* START Supplied entries *

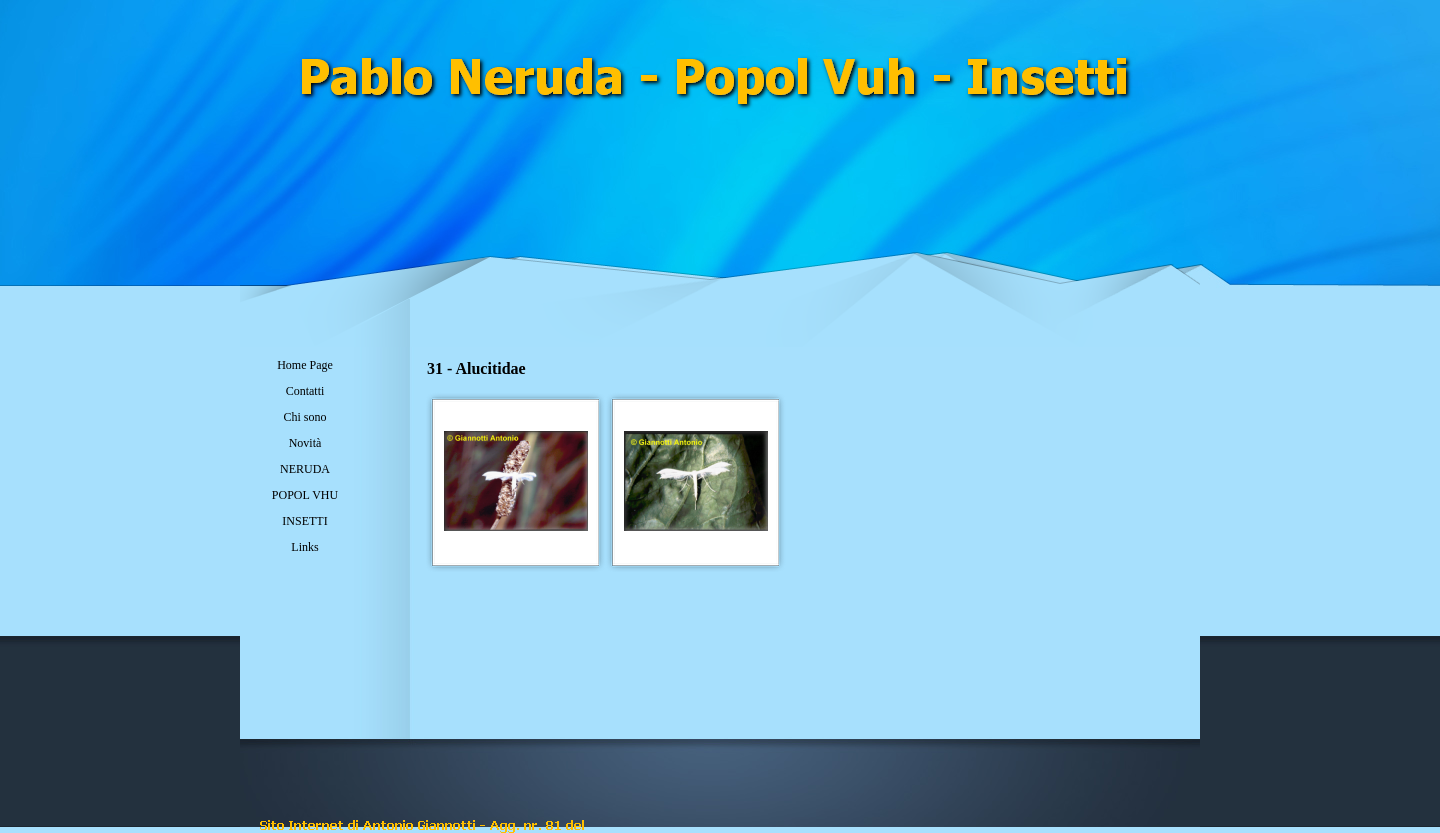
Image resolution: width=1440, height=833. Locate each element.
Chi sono (304, 417)
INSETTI (304, 521)
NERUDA (305, 469)
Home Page (305, 365)
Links (304, 547)
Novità (305, 443)
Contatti (305, 391)
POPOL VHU (305, 495)
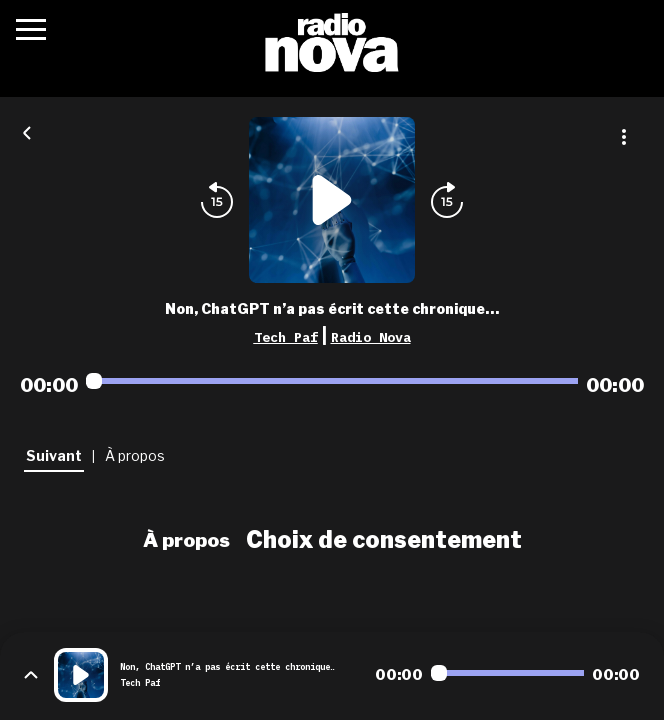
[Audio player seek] (332, 381)
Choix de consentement (384, 540)
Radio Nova (371, 337)
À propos (186, 540)
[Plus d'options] (624, 137)
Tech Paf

* END Supplied entries *

Could you reproduce the listing above word for word, leaving out the picture lines?

**Exercise result**
Image resolution: width=1440, height=833. Locate each element.
Chi sono (304, 417)
INSETTI (304, 521)
NERUDA (305, 469)
Home Page (305, 365)
Links (304, 547)
Novità (305, 443)
Contatti (305, 391)
POPOL VHU (305, 495)
[Audio player seek] (332, 381)
Choix de consentement (384, 540)
Radio Nova (371, 337)
À propos (186, 540)
[Plus d'options] (624, 137)
Tech Paf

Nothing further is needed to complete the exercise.